- [Aim]: Lay out every line of the material below as a numbered list, omitting blank lines and leaving the pictures out.

+++

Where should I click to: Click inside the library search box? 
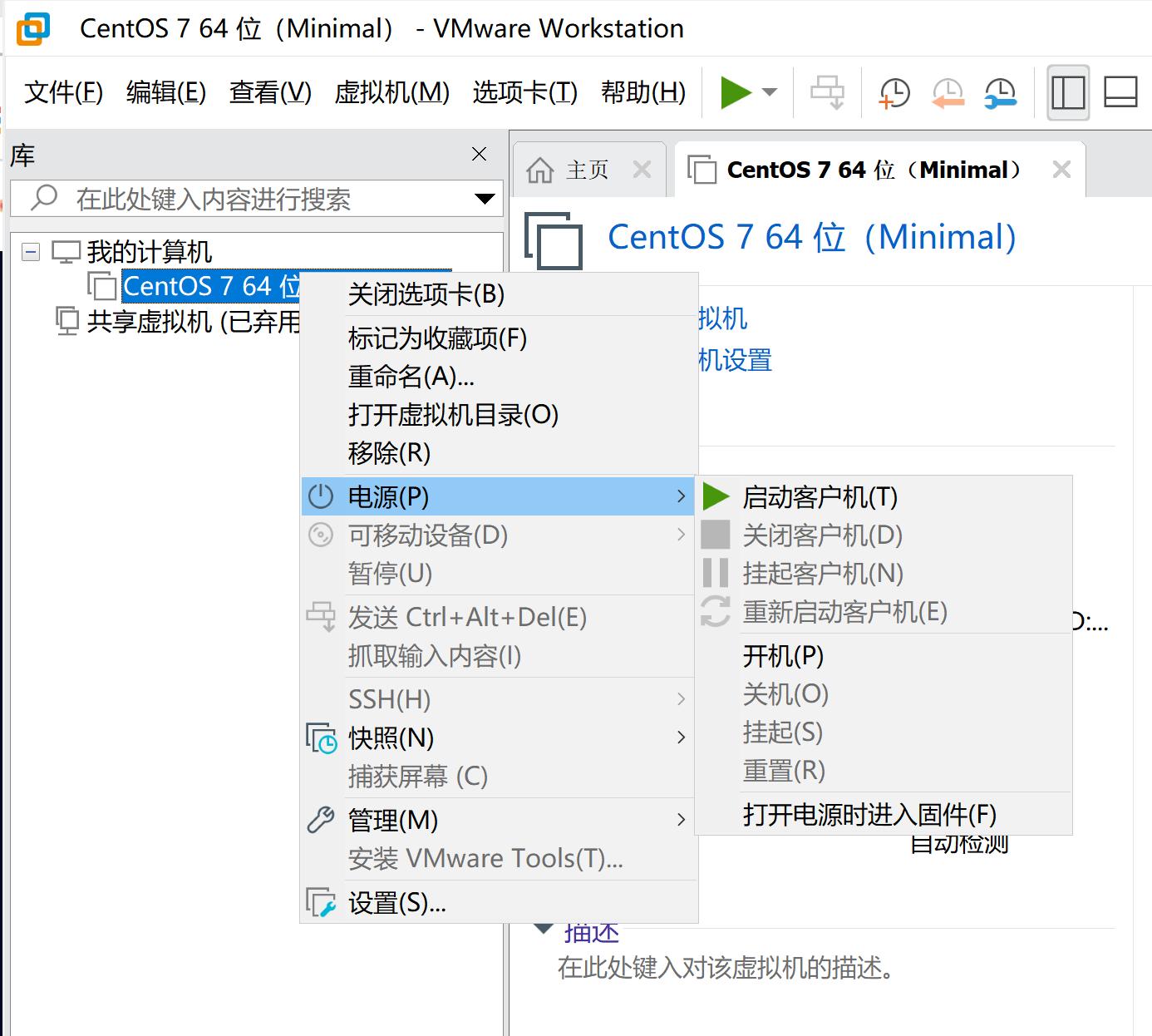point(249,199)
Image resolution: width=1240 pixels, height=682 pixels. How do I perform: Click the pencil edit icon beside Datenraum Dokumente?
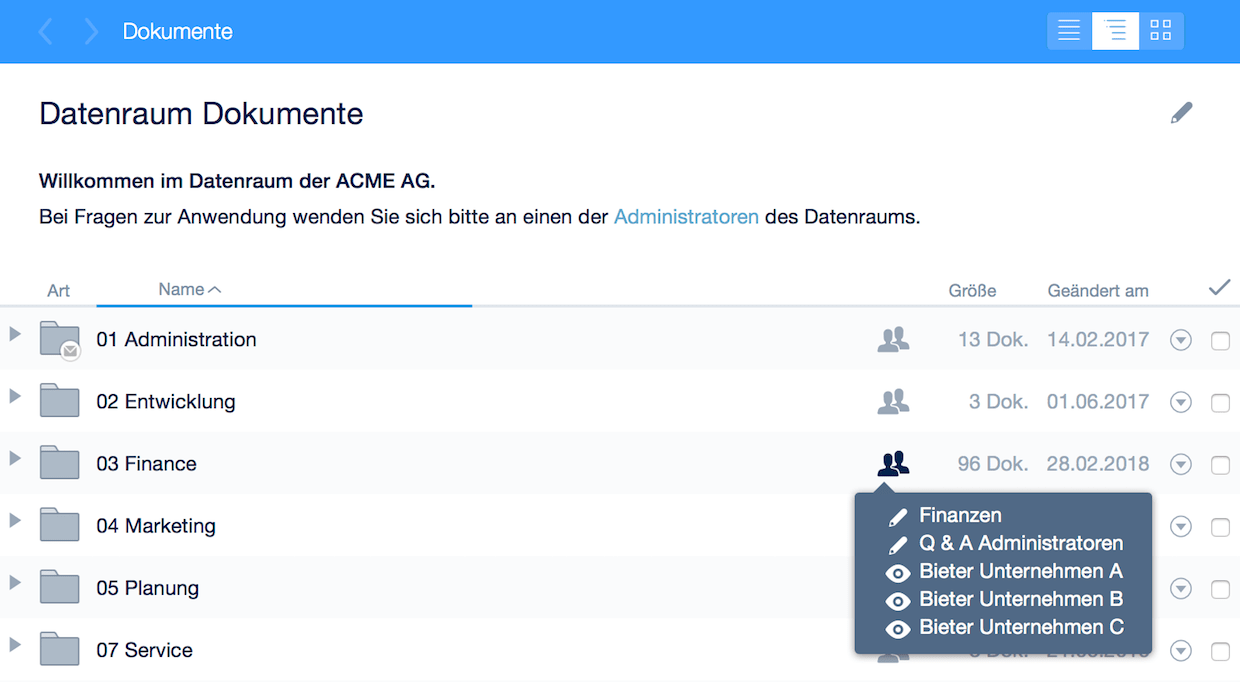[x=1181, y=113]
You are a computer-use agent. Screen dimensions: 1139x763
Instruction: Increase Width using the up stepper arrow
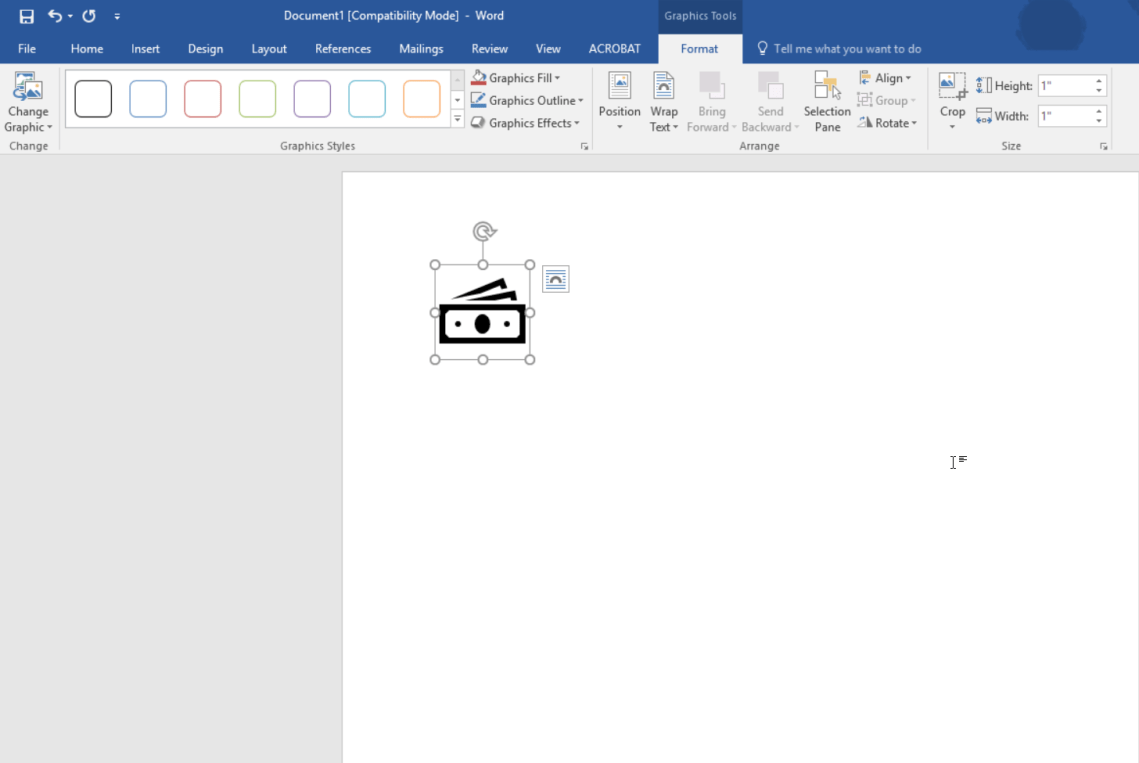1099,111
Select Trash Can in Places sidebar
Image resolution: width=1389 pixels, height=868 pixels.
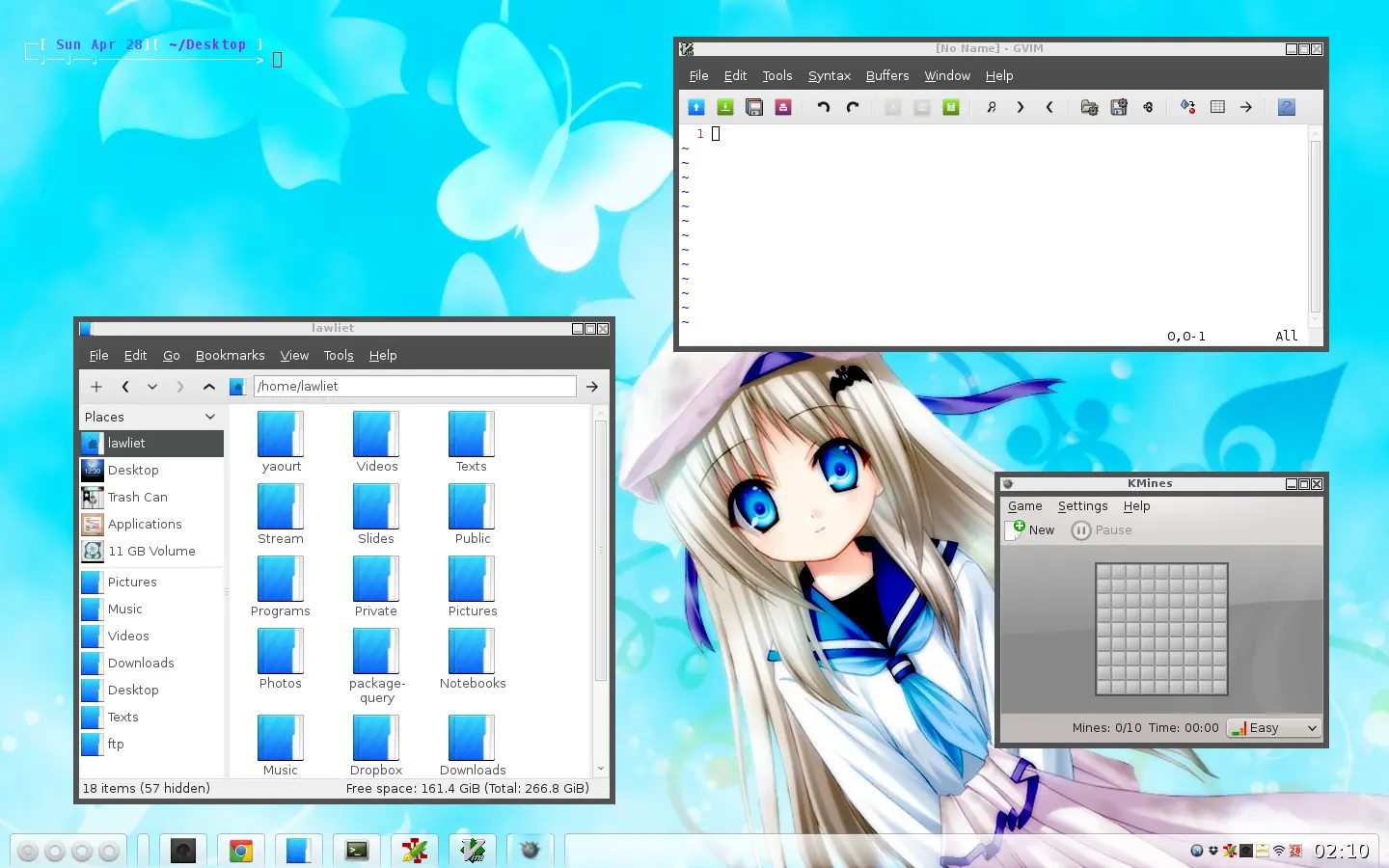138,498
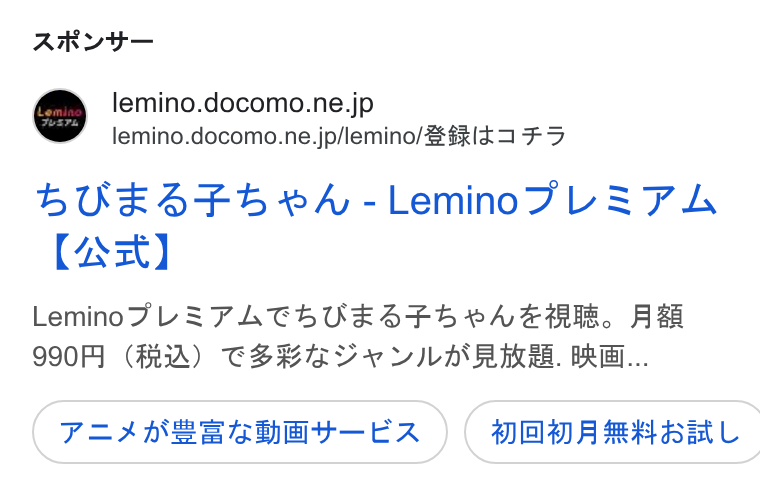This screenshot has height=496, width=760.
Task: Click the 990円（税込） description line
Action: [340, 357]
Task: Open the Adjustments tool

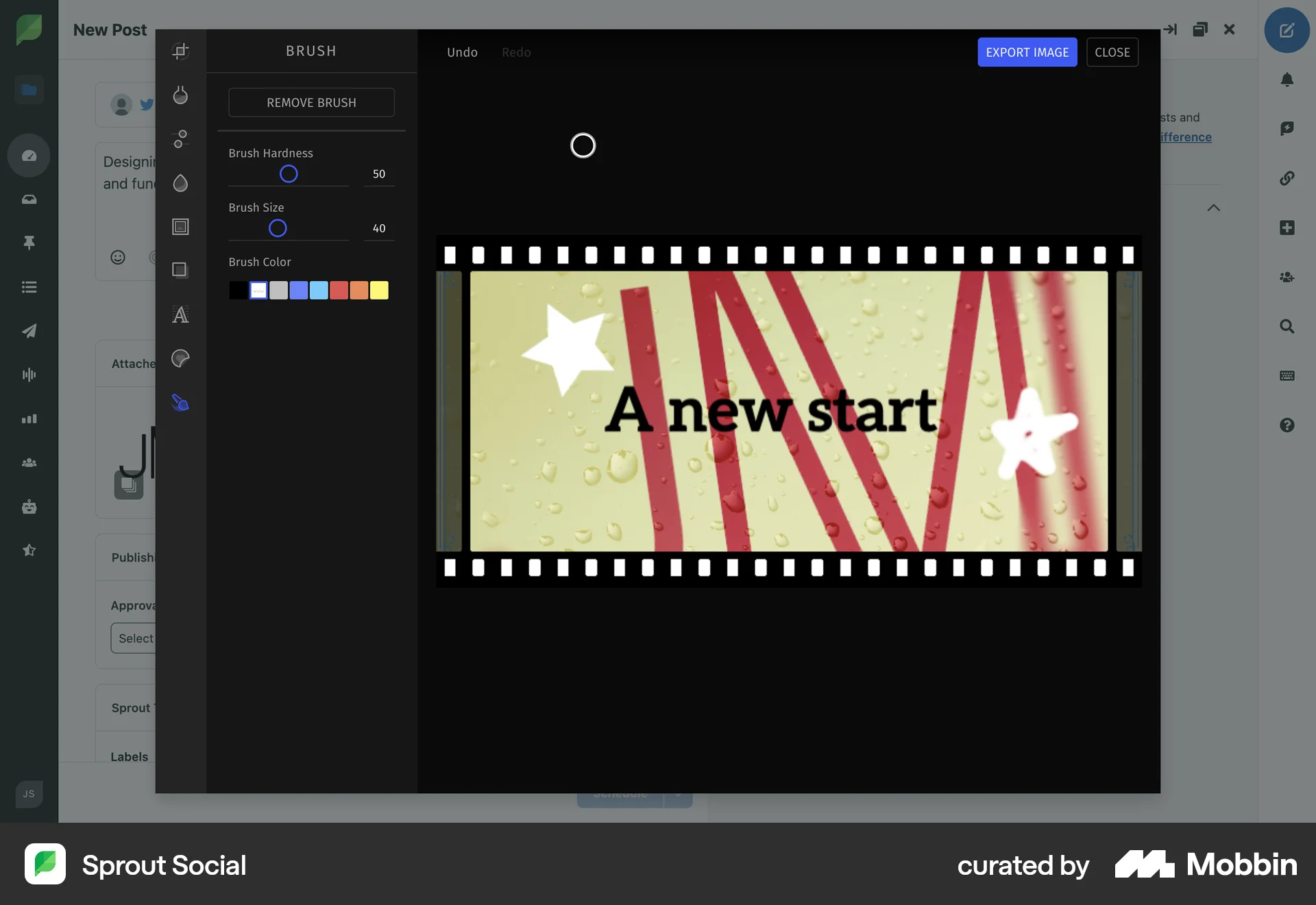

+++

- [Solution for this problem]:
1. Where should I click to: Click inside the library search box? 
2. point(249,199)
3. Image resolution: width=1240 pixels, height=682 pixels. How do I perform: Click the pencil edit icon beside Datenraum Dokumente?
4. [x=1181, y=113]
5. You are a computer-use agent. Screen dimensions: 1139x763
6. Instruction: Increase Width using the up stepper arrow
7. 1099,111
8. Select Trash Can in Places sidebar
9. Image resolution: width=1389 pixels, height=868 pixels.
10. 138,498
11. This screenshot has height=496, width=760.
12. Task: Click the 990円（税込） description line
13. Action: [340, 357]
14. Task: Open the Adjustments tool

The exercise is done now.